Jedes vierte Kita-Kind in NRW hat Sprachdefizite

Viele Kinder haben Sprachprobleme und brauchen spezielle Hilfe.
Viele Kinder haben Sprachprobleme und brauchen spezielle Hilfe.
Foto: dpa
Was wir bereits wissen
Über 35.000 Kita-Kinder in NRW bekommen eine zusätzliche Sprachförderung. Die Landesregierung stellt 100 Millionen Euro an zusätzlichen Mitteln zur Verfügung, um die Probleme in den Griff zu bekommen. Mit dem Geld sollen geschulte Erzieher bezahlt werden, die Zwei- und Dreijährige gezielt fördern.

Düsseldorf.. Fast jedes vierte getestete Kita-Kind in NRW hat Sprachdefizite. Nach Angaben von Familienministerin Ute Schäfer (SPD) erhielten im Vorjahr von 143.000 getesteten Kita-Kindern immerhin 35.571 eine zusätzliche Sprachförderung.

Seit Beginn des neuen Kita-Jahres 2014 wird der bisher verpflichtende Sprachtest "Delfin 4" nur noch bei den Kindern durchgeführt, die mit vier Jahren noch keine Kita besuchen. Eltern, die ihr Kind nicht an einer Sprachstandsfeststellung teilnehmen lassen, droht ein Bußgeld.

Sprachförderung In der Antwort auf eine CDU-Anfrage stellte Ministerin Schäfer klar, dass alle Kinder, die eine Kindertageseinrichtung besuchen, „dort eine kontinuierliche alltagsintegierte Förderung ihrer Sprachentwicklung“ erhalten. Erzieher erstellen vom ersten Kita-Tag an eine durchgängige Dokumentation über Leistungsfortschritte der Kleinkinder.
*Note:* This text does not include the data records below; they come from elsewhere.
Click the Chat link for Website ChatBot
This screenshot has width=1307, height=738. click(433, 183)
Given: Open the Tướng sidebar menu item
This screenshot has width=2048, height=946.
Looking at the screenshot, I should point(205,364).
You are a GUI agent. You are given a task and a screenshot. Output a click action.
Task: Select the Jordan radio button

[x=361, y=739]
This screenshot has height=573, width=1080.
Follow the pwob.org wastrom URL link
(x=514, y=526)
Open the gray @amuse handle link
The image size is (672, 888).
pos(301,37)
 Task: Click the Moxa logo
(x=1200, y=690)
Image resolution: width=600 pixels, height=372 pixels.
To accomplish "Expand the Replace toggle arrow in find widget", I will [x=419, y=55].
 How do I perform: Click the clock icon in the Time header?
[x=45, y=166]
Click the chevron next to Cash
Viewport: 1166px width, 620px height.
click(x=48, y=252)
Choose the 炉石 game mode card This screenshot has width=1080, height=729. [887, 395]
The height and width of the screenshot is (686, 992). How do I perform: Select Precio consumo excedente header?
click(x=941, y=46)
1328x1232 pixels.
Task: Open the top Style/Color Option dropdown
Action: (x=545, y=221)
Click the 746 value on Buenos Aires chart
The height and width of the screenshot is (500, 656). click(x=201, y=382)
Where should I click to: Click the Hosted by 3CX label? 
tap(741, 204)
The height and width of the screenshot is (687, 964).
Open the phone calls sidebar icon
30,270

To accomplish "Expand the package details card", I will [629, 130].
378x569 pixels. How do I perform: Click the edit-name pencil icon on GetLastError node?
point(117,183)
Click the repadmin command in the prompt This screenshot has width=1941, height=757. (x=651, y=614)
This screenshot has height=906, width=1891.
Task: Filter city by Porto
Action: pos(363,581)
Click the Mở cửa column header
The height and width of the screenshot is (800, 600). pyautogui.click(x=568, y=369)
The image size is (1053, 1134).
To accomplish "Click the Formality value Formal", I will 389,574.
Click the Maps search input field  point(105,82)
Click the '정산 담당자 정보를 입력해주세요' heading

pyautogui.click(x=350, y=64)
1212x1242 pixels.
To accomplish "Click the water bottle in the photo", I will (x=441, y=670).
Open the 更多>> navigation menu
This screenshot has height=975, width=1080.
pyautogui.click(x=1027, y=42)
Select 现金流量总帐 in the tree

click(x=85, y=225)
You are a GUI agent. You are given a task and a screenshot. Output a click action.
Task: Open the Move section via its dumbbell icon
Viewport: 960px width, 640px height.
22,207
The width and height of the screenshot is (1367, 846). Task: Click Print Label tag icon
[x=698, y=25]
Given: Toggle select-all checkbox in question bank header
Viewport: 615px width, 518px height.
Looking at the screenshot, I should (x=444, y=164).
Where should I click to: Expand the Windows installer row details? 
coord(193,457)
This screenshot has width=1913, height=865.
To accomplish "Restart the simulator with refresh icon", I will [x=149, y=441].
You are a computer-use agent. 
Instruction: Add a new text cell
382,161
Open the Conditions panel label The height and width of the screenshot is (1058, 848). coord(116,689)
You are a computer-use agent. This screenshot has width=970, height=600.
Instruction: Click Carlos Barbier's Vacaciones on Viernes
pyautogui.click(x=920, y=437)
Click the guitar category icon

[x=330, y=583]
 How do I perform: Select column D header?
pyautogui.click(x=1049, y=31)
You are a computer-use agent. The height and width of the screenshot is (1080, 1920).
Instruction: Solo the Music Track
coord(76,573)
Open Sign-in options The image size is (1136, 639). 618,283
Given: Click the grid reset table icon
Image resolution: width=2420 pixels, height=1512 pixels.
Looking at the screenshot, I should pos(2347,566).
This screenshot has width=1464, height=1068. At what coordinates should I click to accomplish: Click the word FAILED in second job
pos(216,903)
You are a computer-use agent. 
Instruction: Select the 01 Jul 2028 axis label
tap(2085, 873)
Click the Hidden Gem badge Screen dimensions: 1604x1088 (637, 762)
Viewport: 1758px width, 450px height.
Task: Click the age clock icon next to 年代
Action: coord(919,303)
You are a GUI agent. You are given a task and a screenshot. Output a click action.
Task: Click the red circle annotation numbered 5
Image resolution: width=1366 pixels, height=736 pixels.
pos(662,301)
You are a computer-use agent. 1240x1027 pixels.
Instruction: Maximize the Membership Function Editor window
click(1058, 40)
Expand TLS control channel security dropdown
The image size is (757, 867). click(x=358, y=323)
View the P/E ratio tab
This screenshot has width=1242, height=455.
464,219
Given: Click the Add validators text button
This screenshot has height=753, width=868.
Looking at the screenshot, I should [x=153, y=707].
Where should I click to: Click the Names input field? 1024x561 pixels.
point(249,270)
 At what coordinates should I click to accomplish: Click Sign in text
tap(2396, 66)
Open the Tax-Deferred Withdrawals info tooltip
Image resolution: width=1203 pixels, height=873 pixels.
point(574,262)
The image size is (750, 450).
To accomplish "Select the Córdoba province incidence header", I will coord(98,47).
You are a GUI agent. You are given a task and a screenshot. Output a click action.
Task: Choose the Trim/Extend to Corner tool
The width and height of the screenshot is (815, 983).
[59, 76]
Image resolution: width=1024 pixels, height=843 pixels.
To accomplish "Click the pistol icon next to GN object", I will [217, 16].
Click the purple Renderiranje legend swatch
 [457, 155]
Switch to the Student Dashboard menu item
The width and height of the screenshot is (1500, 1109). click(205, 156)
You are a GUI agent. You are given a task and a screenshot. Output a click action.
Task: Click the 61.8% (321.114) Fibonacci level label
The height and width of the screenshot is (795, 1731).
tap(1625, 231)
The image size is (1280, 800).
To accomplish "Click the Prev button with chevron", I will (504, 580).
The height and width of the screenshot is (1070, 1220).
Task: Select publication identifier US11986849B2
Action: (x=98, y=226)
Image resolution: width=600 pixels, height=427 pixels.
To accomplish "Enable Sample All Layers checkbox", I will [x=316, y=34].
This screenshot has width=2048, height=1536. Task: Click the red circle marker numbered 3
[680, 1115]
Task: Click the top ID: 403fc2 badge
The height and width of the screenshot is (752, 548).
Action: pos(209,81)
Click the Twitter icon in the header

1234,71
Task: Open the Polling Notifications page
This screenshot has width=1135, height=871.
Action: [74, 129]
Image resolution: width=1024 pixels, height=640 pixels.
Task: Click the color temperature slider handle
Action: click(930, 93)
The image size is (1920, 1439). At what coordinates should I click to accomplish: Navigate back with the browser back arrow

Weniger als 20 Prozent der Kleinkinder besuchen auch mit vier Jahren noch keine Kita.

Land stellt 100 Millionen zur Sprachförderung zur Verfügung

Der verpflichtende Sprachtest "Delfin 4" war in NRW abgeschafft worden, weil viele Vierjährige beim einmaligen Test mit dem unbekannten Lehrer auf stur schalteten. So hatte es nach Angaben von Bildungsexperten keine belastbaren Erkenntnisse über Sprachdefizite gegeben.

Kitas Der Test sollte aber als "Frühwarnsystem" dienen, ob Kleinkinder später den Übergang zur Grundschule bewältigen können oder eine zusätzliche Förderung erforderlich wird. Die Ergebnisse externer Prüfer wichen zum Teil erheblich von der Einschätzung der Erzieher ab.

Zur Verbesserung der Qualität der Kitas stellt das Land zusätzlich 100 Millionen Euro im Jahr zur Verfügung, damit geschulte Erzieher Kleinkinder mit zwei und drei Jahren gezielt fördern. Für rund 1800 der 9300 Kitas in NRW greift das Programm "Kita plus", das Kinder in sozial benachteiligten Regionen zusätzlich fördern soll.